Pero, ¿cómo puede el gobierno alimentar a la población cuando el sector privado ha sido arrasado y la inversión extranjera ha desaparecido? ¿Cómo, si el Estado es incapaz de producir de forma eficiente por los insalvables problemas de cálculo económico del socialismo? Dado que Venezuela es el país con mayores reservas petroleras probadas del mundo, la idea original es sencilla: exportando petróleo. El 96% de las exportaciones del país corresponden al crudo. Con lo ingresado, se compra en el exterior la práctica totalidad de los bienes de primera necesidad que consume la sociedad venezolana. Así, la renta de Venezuela fluctúa al son de las cotizaciones internacionales del petróleo, y la población queda en una situación de extrema fragilidad, a merced del precio del crudo y del gobierno. Y cuando, como ahora, el precio del petróleo se desploma, el insostenible sistema chavista se rompe en mil pedazos.
Pero los problemas de base no son de ahora. Incluso durante los años en los que el crudo estaba disparado, Venezuela no era capaz de cubrir sus necesidades sólo con petróleo, y menos con un gobierno omnímodo y populista que se encuentra entre los más corruptos del planeta. Por tanto el Estado lleva casi una década con un déficit público crónico. Para resolverlo recurrieron de forma automática a ese sistema de robo encubierto que es la inflación: se imprimen los bolívares necesarios para afrontar los pagos y punto. En consecuencia, el país ha sufrido una inflación acumulada de más del 1.900% desde 1999. En 2014, teniendo en cuenta sólo las maquilladas cifras oficiales, Venezuela ha sufrido una inflación de más del 60%, la más alta del mundo.
La culpa de todo esto, según el gobierno, no tiene nada que ver con el Estado, sino con la avaricia de los comerciantes. Como en todo régimen socialista, las consecuencias de cada medida intervencionista crea problemas aún mayores que justifican adicionales dosis de intervencionismo. El siguiente paso era obvio: imposición generalizada de controles de precios. Éste es un caso paradigmático, de libro de texto, de cómo descoordinar por completo la actividad económica. Por un lado, a precios menores de los de mercado, la oferta se estrangula: los pocos productores que quedaban dejan de producir, por no poder ni recuperar sus crecientes costes. Por otro, la demanda se dispara. En consecuencia, aparece el fenómeno del desabastecimiento crónico y la paralización de la producción. Aparecen los estantes vacíos, las colas interminables, las peleas en los supermercados, la cartilla de racionamiento y los mercados negros.

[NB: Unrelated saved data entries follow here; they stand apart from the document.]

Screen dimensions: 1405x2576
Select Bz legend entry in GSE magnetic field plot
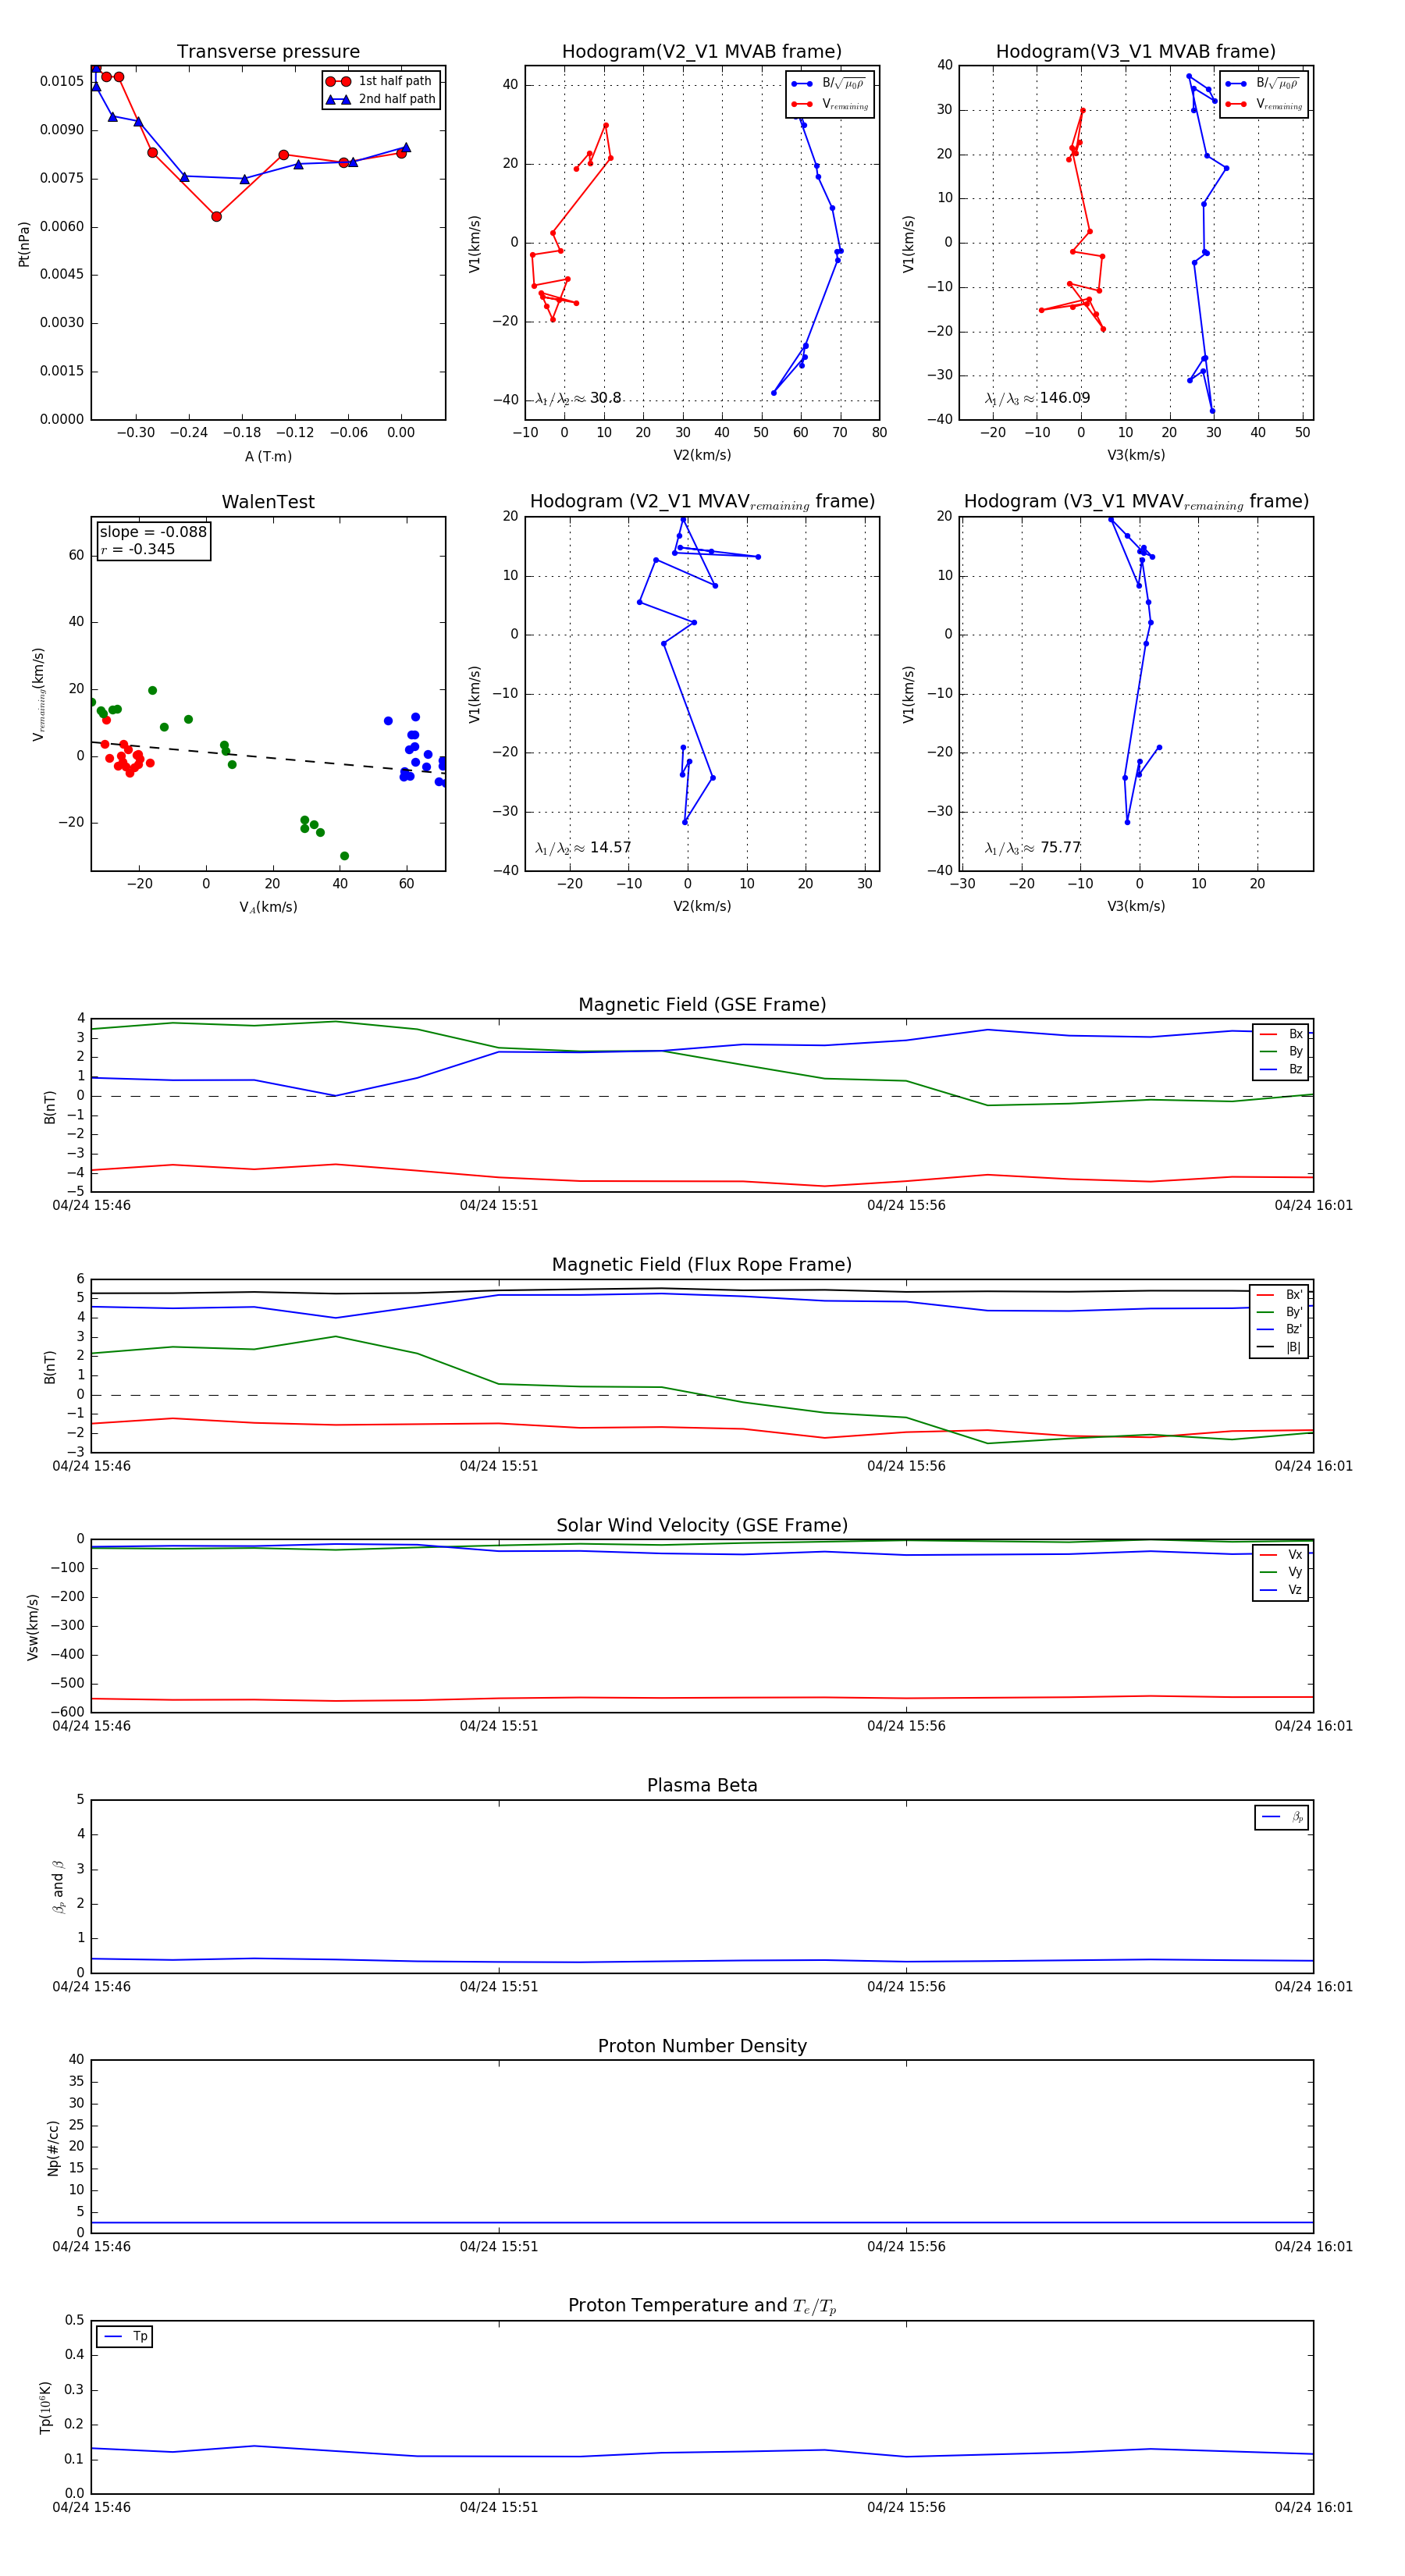(1294, 1069)
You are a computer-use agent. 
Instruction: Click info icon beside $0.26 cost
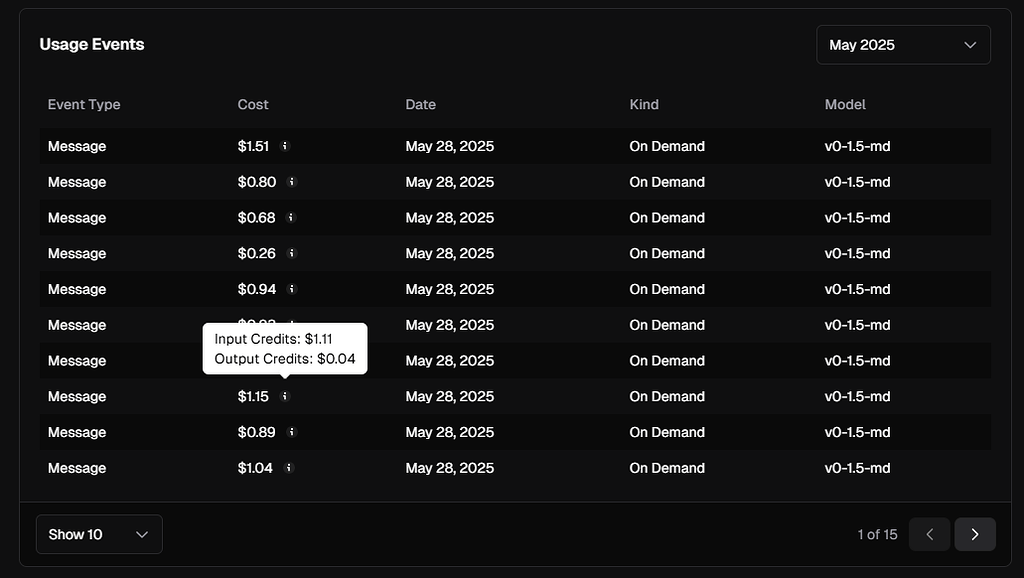coord(292,254)
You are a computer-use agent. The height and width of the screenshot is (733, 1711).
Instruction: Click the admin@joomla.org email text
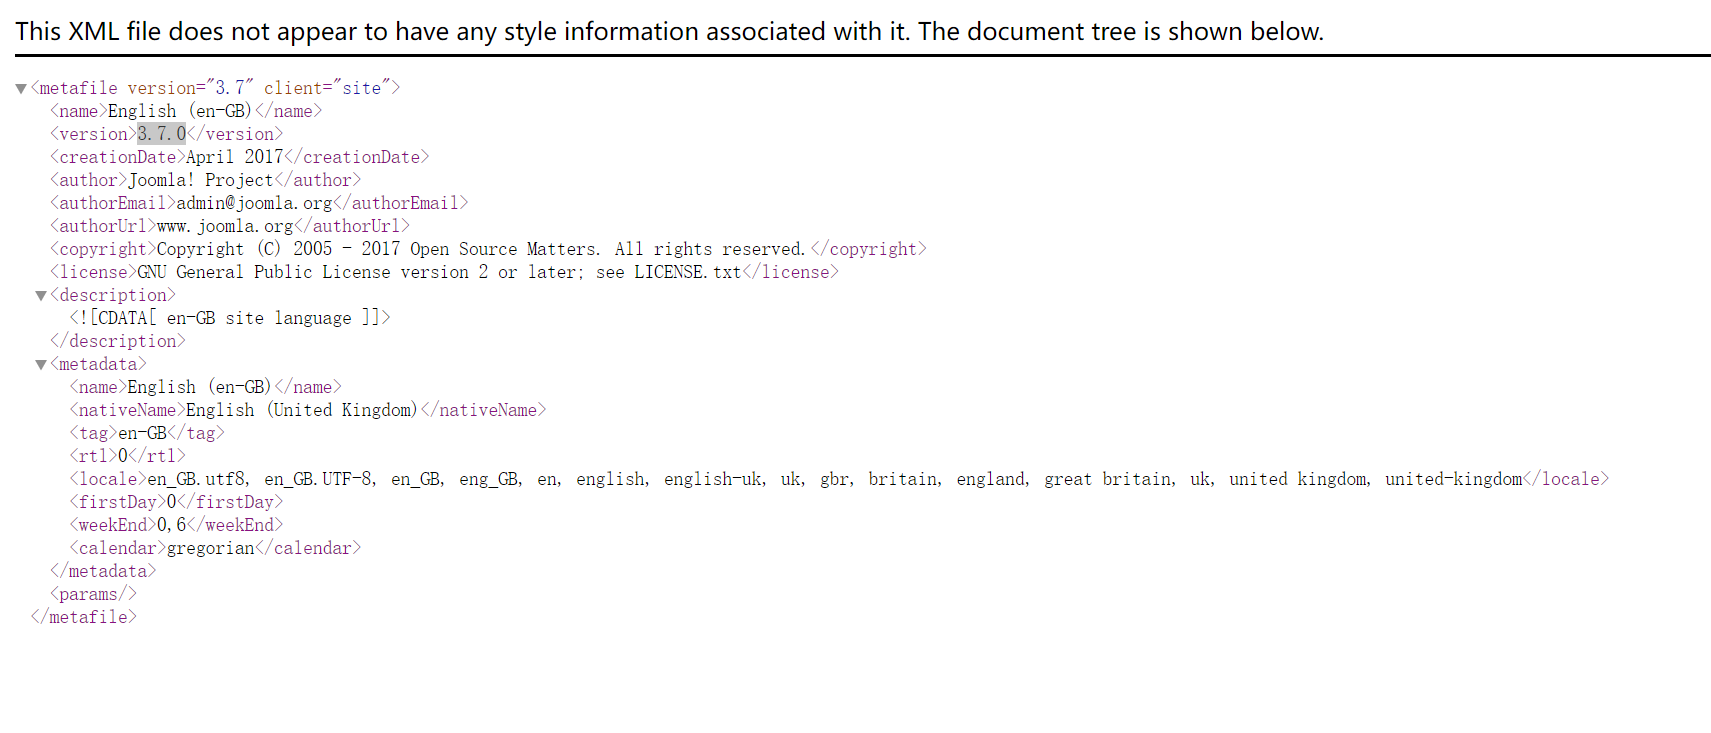pos(254,203)
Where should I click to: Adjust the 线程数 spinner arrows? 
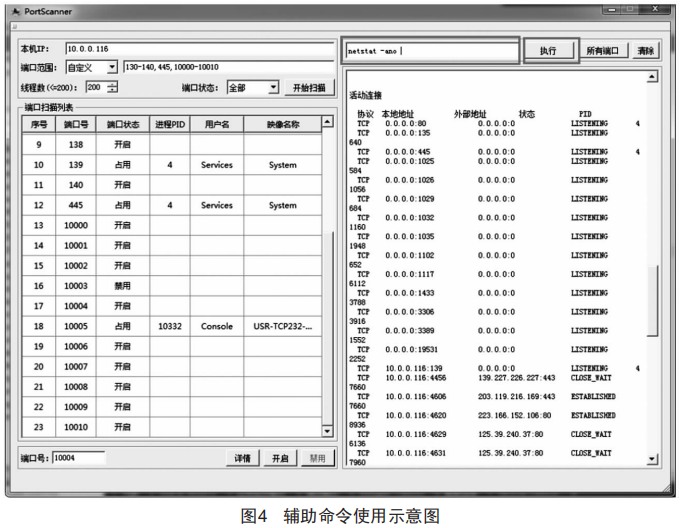coord(112,88)
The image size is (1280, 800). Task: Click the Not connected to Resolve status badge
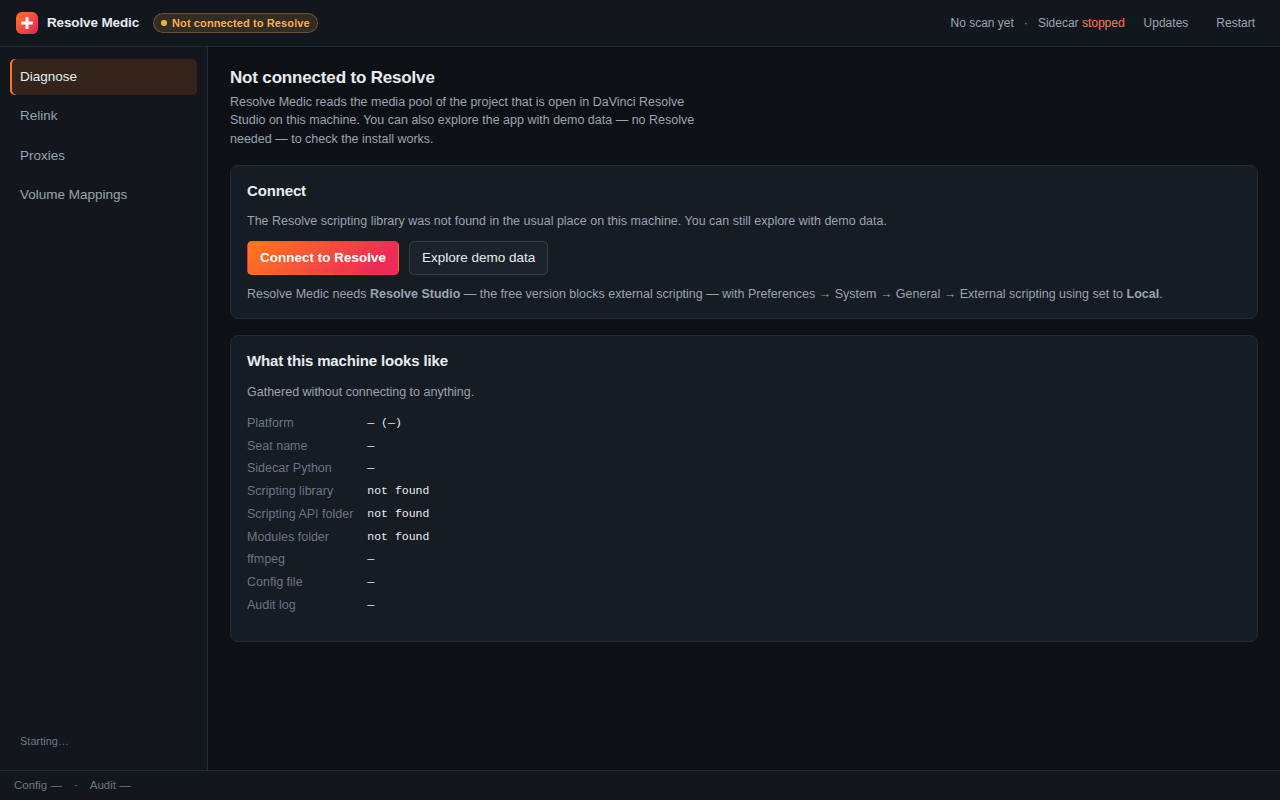tap(235, 23)
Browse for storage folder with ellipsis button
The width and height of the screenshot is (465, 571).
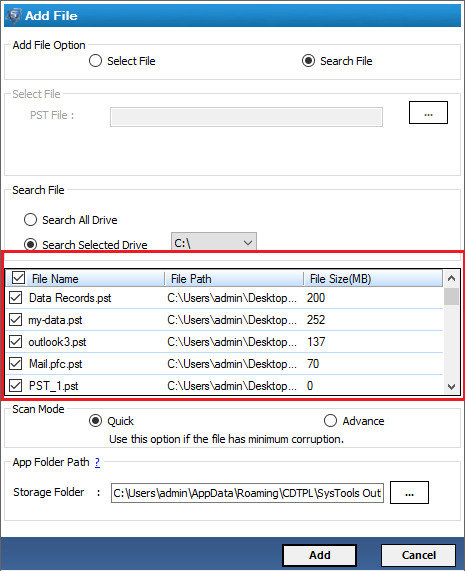pos(409,493)
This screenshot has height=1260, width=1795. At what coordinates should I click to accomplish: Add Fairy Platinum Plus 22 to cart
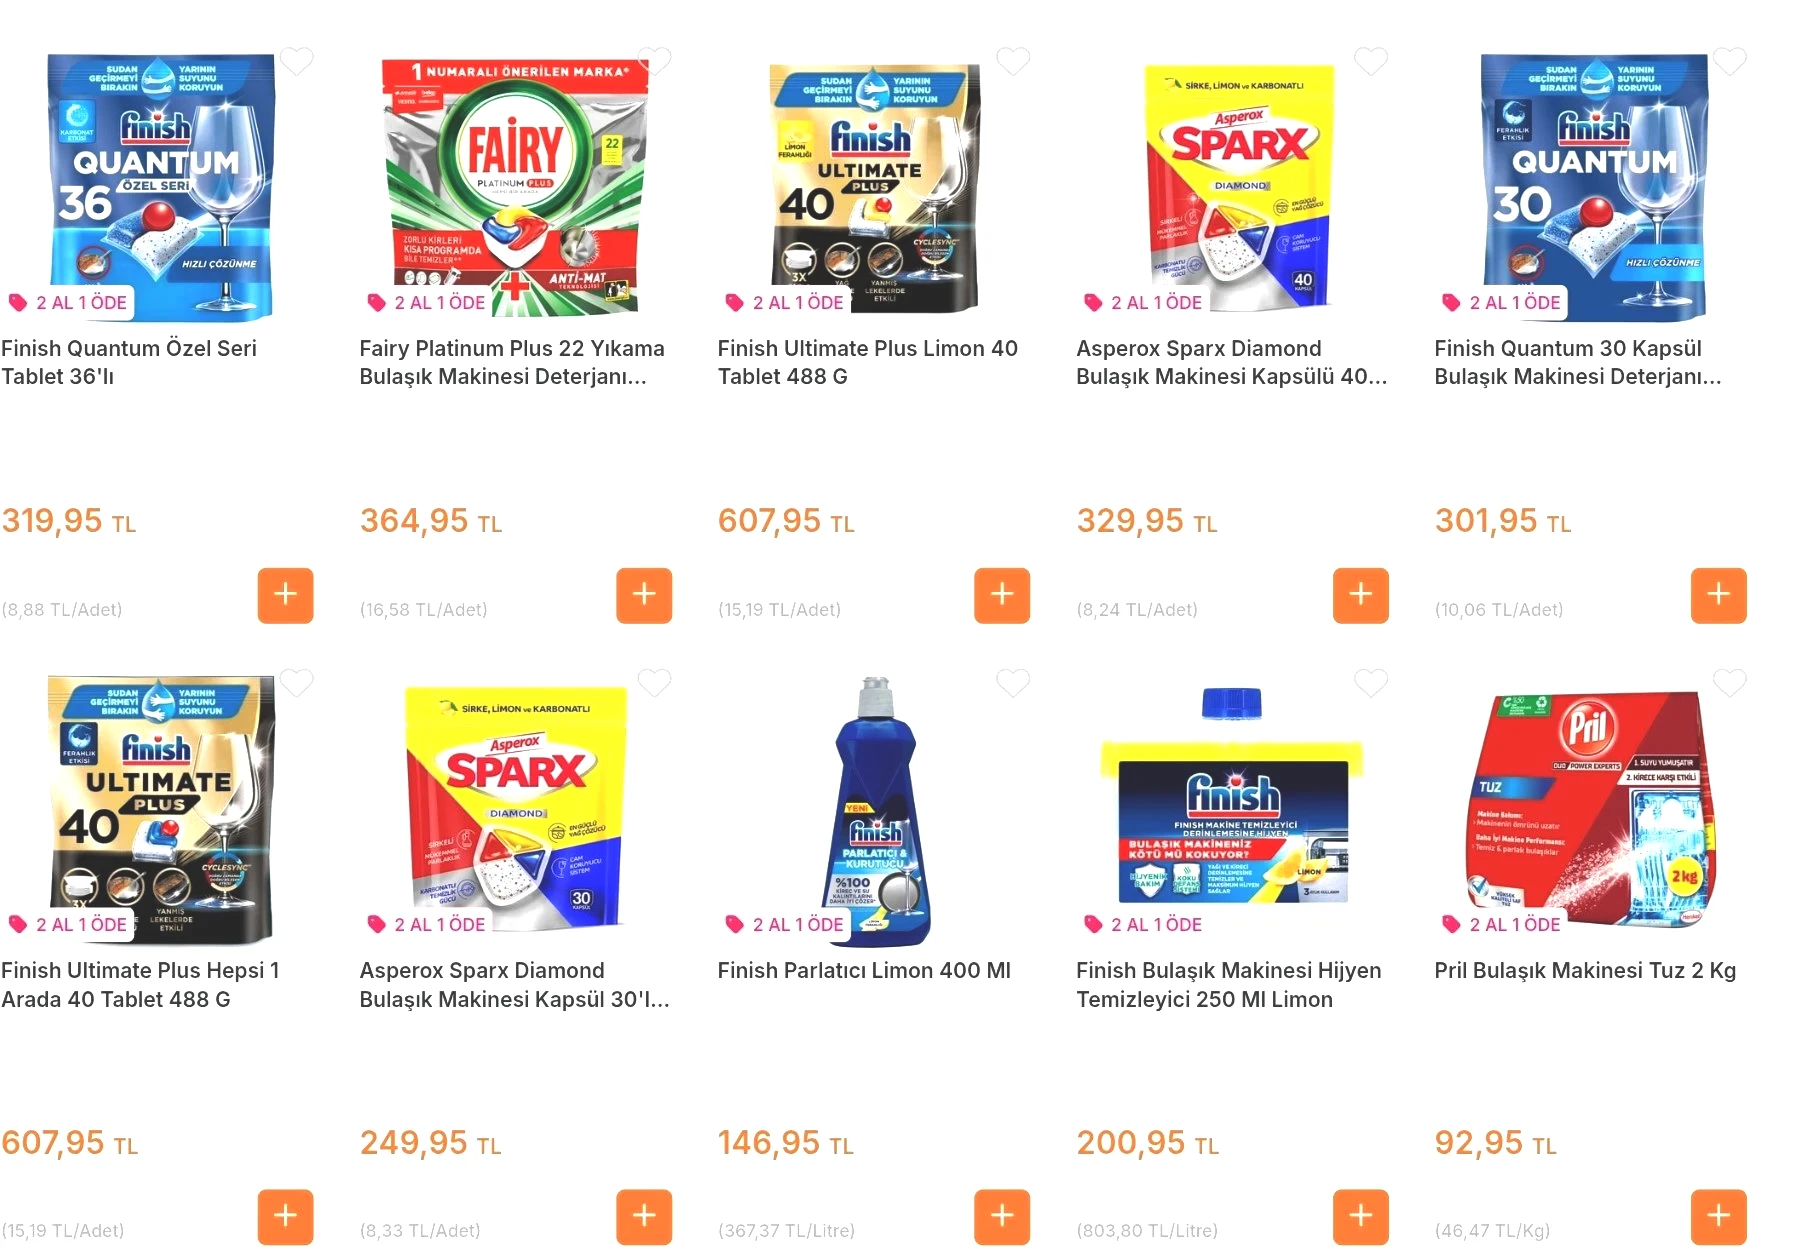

Aparecen, en fin, las señas de identidad del socialismo: la miseria, el caos y el conflicto social.
Hoy el gobierno de Venezuela no hace más que recoger la cosecha de lo sembrado durante más de una década y media en el poder. Éstos son los frutos del socialismo: una Venezuela en ruinas, al borde de la quiebra económica y la ruptura social. ¿Existe alguna solución a esta desesperada situación? Sí, existe. La solución pasa por que se asuma el fracaso del socialismo y se implemente un ambicioso plan de choque. Hace falta una estabilización monetaria, una liberalización seria de la economía y una reestructuración del aparato estatal. Es imprescindible que Venezuela sea un lugar donde los venezolanos se atrevan a ahorrar, invertir y emprender, un lugar capaz de atraer capital extranjero. Sobre los cimientos de la propiedad privada y la seguridad jurídica, el pueblo venezolano tiene que reconstruir, sin la asfixia gubernamental, el tejido productivo, empresarial e industrial del país. Desandar la senda del socialismo del siglo XXI, que no es sino el socialismo de toda la vida, es un proceso duro y difícil. Pero ésta es la solución, y no hay otra.